■ TEXT BLOCK:
On 29 April 2010, acting president Bronislaw Komorowski signed into law a parliamentary act that reformed the Institute of National Remembrance.

Director

IPN is governed by the director, who has a sovereign position that is independent of the Polish state hierarchy. The director may not be dismissed during his term unless he commits a harmful act. Prior to 2016, the election of the director was a complex procedure, which involves the selection of a panel of candidates by the IPN Collegium (members appointed by the Polish Parliament and judiciary). The Polish Parliament (Sejm) then elects one of the candidates, with a required supermajority (60%). The director has a 5-year term of office. Following 2016 legislation in the PiS controlled parliament, the former pluralist Collegium was replaced with a nine-member Collegium composed of PiS supporters, and the Sejm appoints the director after consulting with the College without an election between candidates.

Leon Kieres

Leon Kieres

The first director of the IPN was Leon Kieres, elected by the Sejm for five years on 8 June 2000 (term 30 June 2000 – 29 December 2005). The IPN granted some 6,500 people the "victim of communism" status and gathered significant archive material. The IPN faced difficulties since it was new and also since the Democratic Left Alliance (containing former communists) attempted to close the IPN. The publication of Neighbors: The Destruction of the Jewish Community in Jedwabne, Poland by Jan T. Gross, proved to be a lifeline for the IPN as Polish president Aleksander Kwaśniewski intervened to save the IPN since he deemed the IPN's research to be important as part of Jewish-Polish reconciliation and "apology diplomacy".

Janusz Kurtyka

Janusz Kurtyka

The second director was Janusz Kurtyka, elected on 9 December 2005 with a term that started 29 December 2005 until his death in the Smolensk airplane crash on 10 April 2010. The elections were controversial, as during the elections a leak against Andrzej Przewoźnik accusing him of collaboration with Służba Bezpieczeństwa caused him to withdraw his candidacy. Przewoźnik was cleared of the accusations only after he had lost the election.

In 2006, the IPN opened a "Lustration Bureau" that increased the director's power. The bureau was assigned the task of examining the past of all candidates to public office. Kurtyka widened archive access to the public and shifted focus from compensating victims to researching collaboration.

Franciszek Gryciuk

Franciszek Gryciuk

In 1999, historian Franciszek Gryciuk was appointed to the Collegium of the IPN, which he chaired 2003–2004. From June 2008 to June 2011, he was vice president of the IPN. He was acting director 2010–2011, between the death of the IPN's second president, Janusz Kurtyka, in the 2010 Polish Air Force Tu-154 crash and the election of Łukasz Kamiński by the Polish Parliament as the third director.

■ DATA SHOWN:
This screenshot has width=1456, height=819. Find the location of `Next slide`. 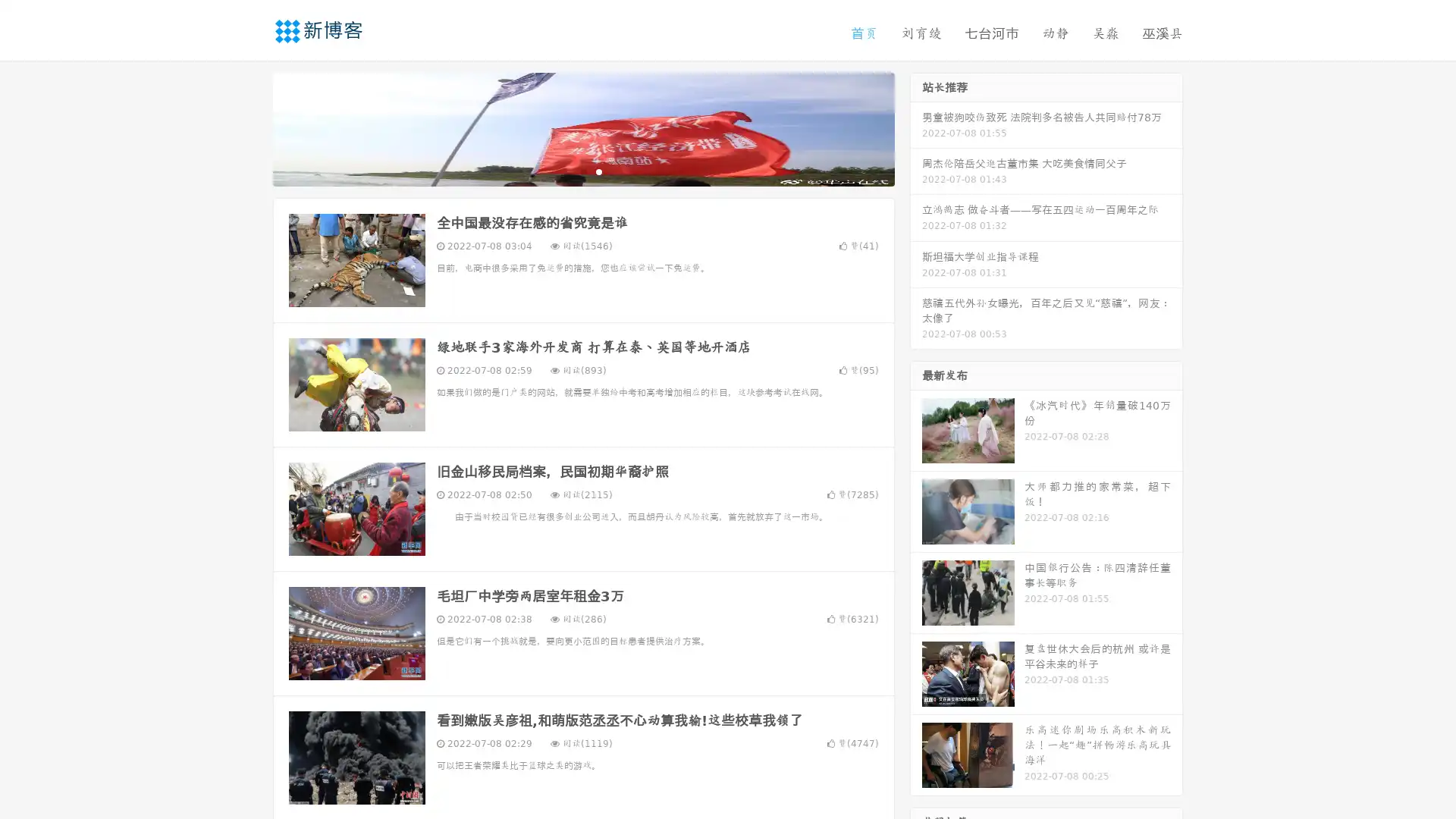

■ WHAT YOU NEED TO DO:
a) In the passage on the Institute of National Remembrance, write out again the part that opens with the words "In 1999, historian" and closes with "the third director.", swapping "vice president" for "deputy director".
b) Answer these questions from the passage on the Institute of National Remembrance:
(i) How long is the director's term of office?
(ii) On what date did the Sejm elect Leon Kieres?
(iii) In what year did the IPN open its "Lustration Bureau"?

■ EXPECTED OUTPUTS:
a)
In 1999, historian Franciszek Gryciuk was appointed to the Collegium of the IPN, which he chaired 2003–2004. From June 2008 to June 2011, he was deputy director of the IPN. He was acting director 2010–2011, between the death of the IPN's second president, Janusz Kurtyka, in the 2010 Polish Air Force Tu-154 crash and the election of Łukasz Kamiński by the Polish Parliament as the third director.

b)
(i) Five years.
(ii) 8 June 2000.
(iii) 2006.